▶ TASK PROMPT:
Give the lines from the start of the records through the line that contains "pyautogui.click(x=1013, y=139)" as a numbered list, skipping any blank lines. Leave the pictures out of your answer.

[Saved data entries]

● ● ●

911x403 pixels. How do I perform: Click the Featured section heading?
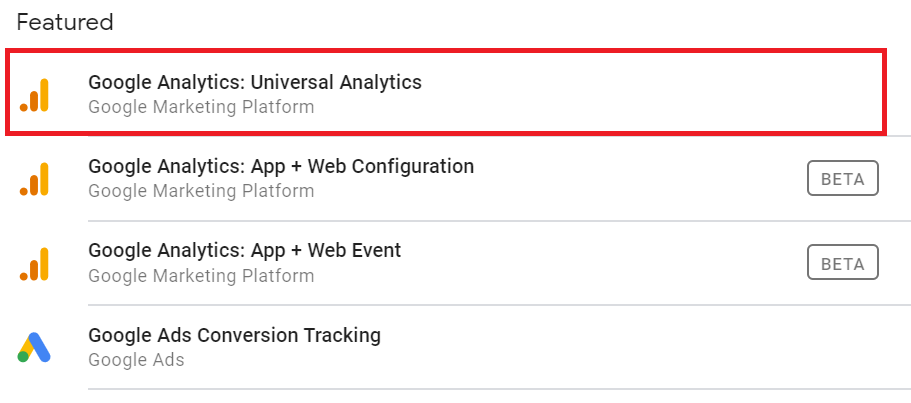pos(64,22)
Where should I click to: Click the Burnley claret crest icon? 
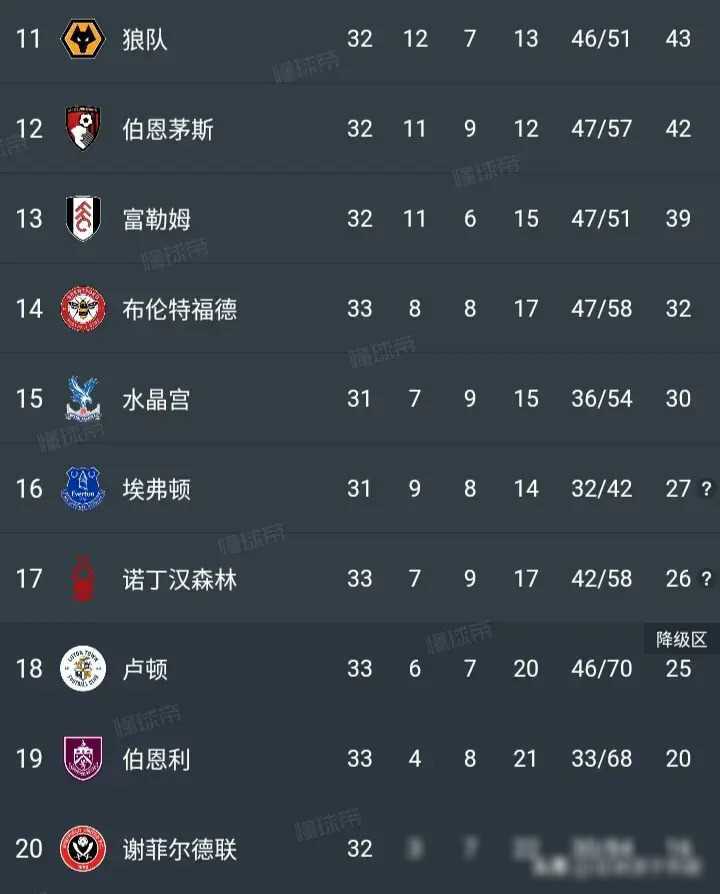pos(85,759)
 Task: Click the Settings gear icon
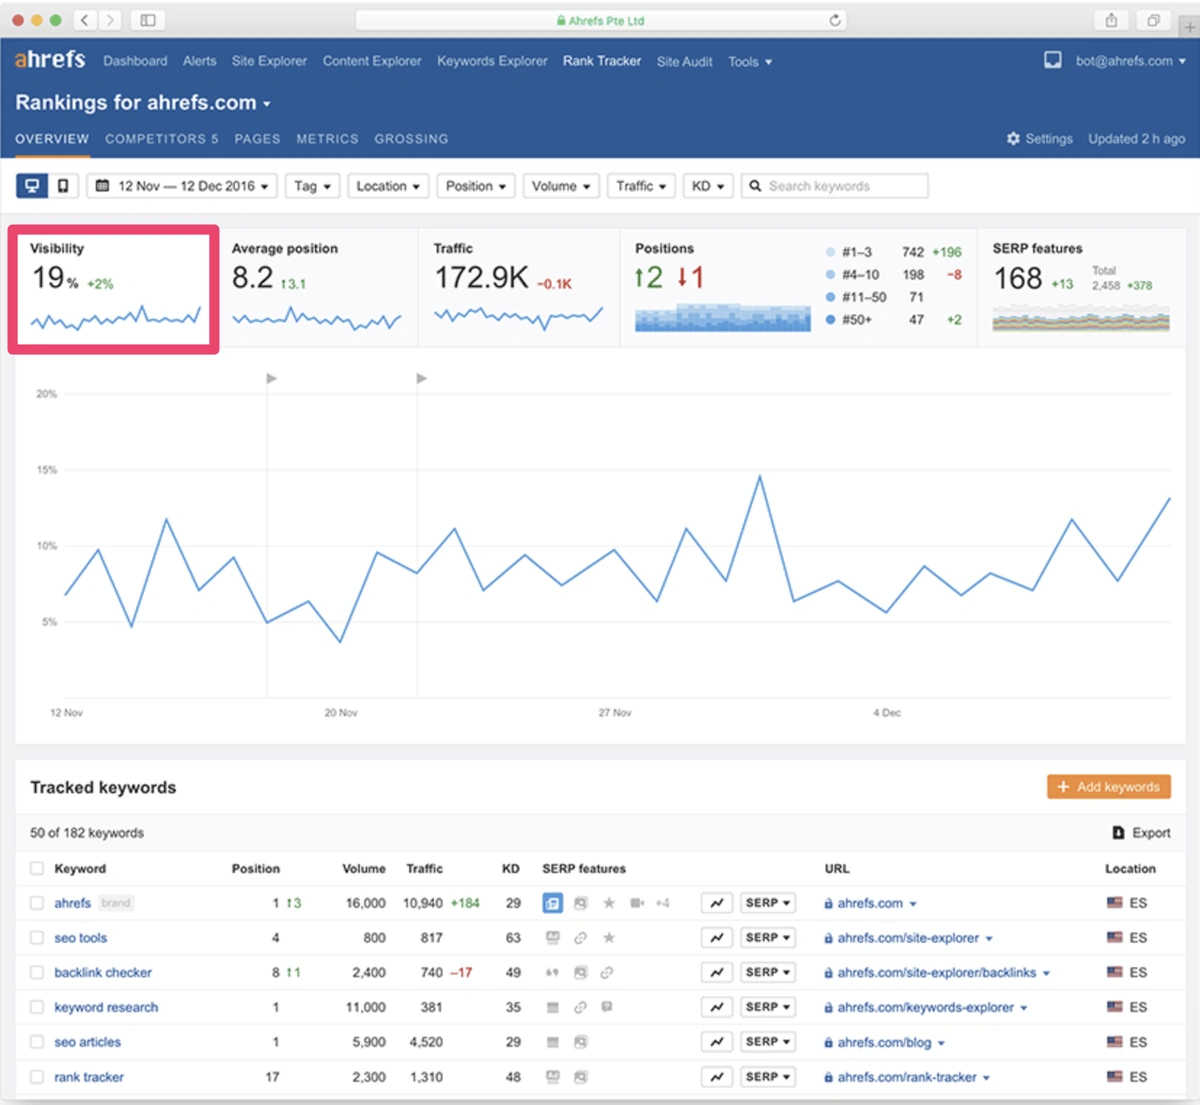pyautogui.click(x=1013, y=139)
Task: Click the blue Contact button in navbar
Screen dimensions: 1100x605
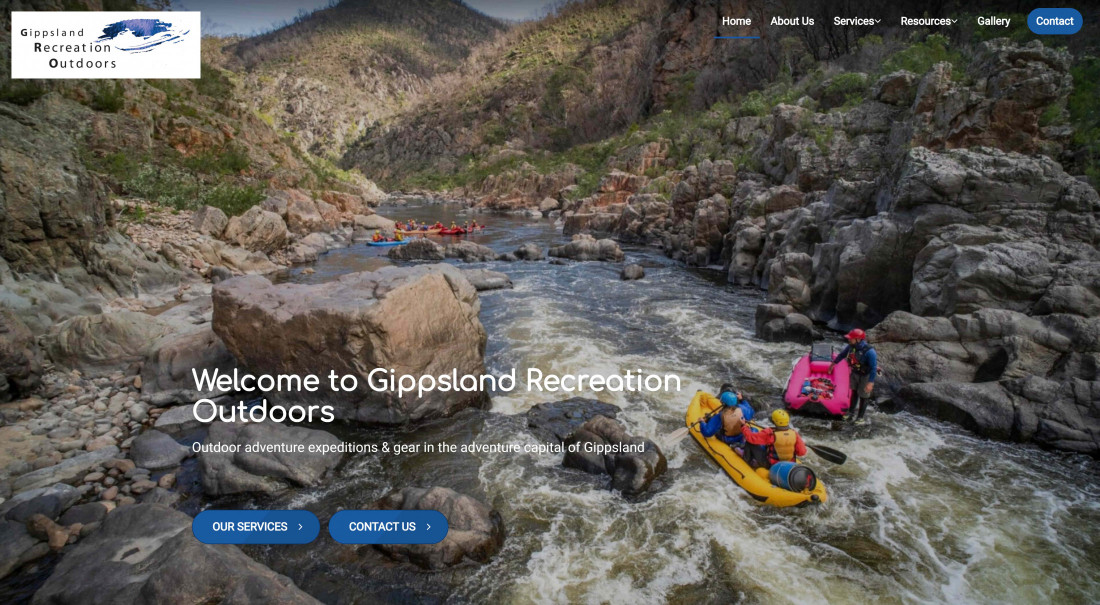Action: [x=1054, y=21]
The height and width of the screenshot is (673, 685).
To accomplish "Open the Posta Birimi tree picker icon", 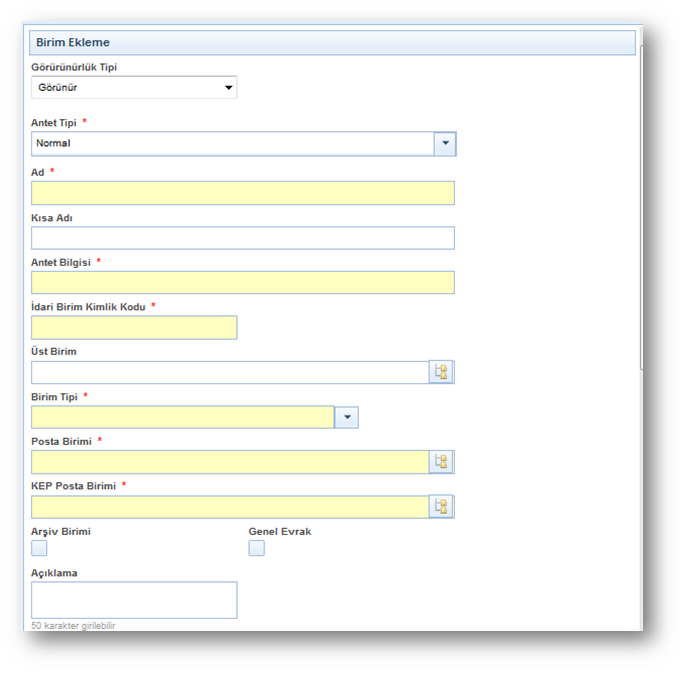I will [x=441, y=462].
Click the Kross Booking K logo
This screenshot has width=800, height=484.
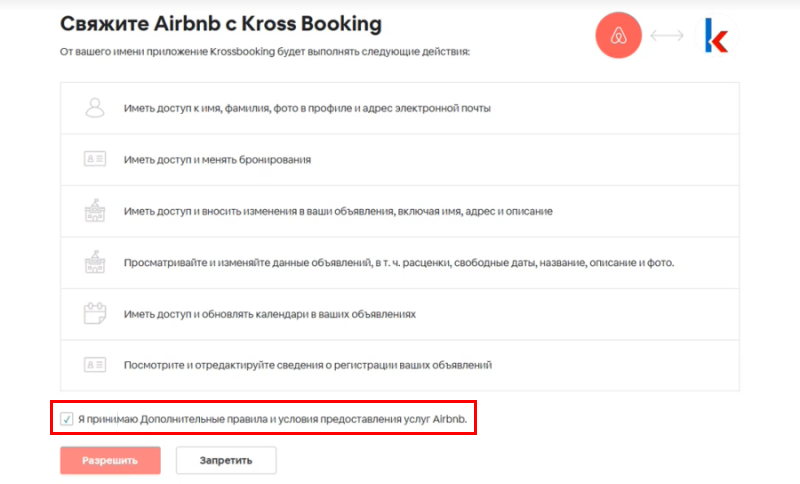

● ● ●

▶ TASK SOLUTION:
1. 911x403 pixels. How do I perform: Click the Featured section heading?
2. pos(64,22)
3. Where should I click to: Click the Burnley claret crest icon? 
4. pos(85,759)
5.  Task: Click the Settings gear icon
6. pyautogui.click(x=1013, y=139)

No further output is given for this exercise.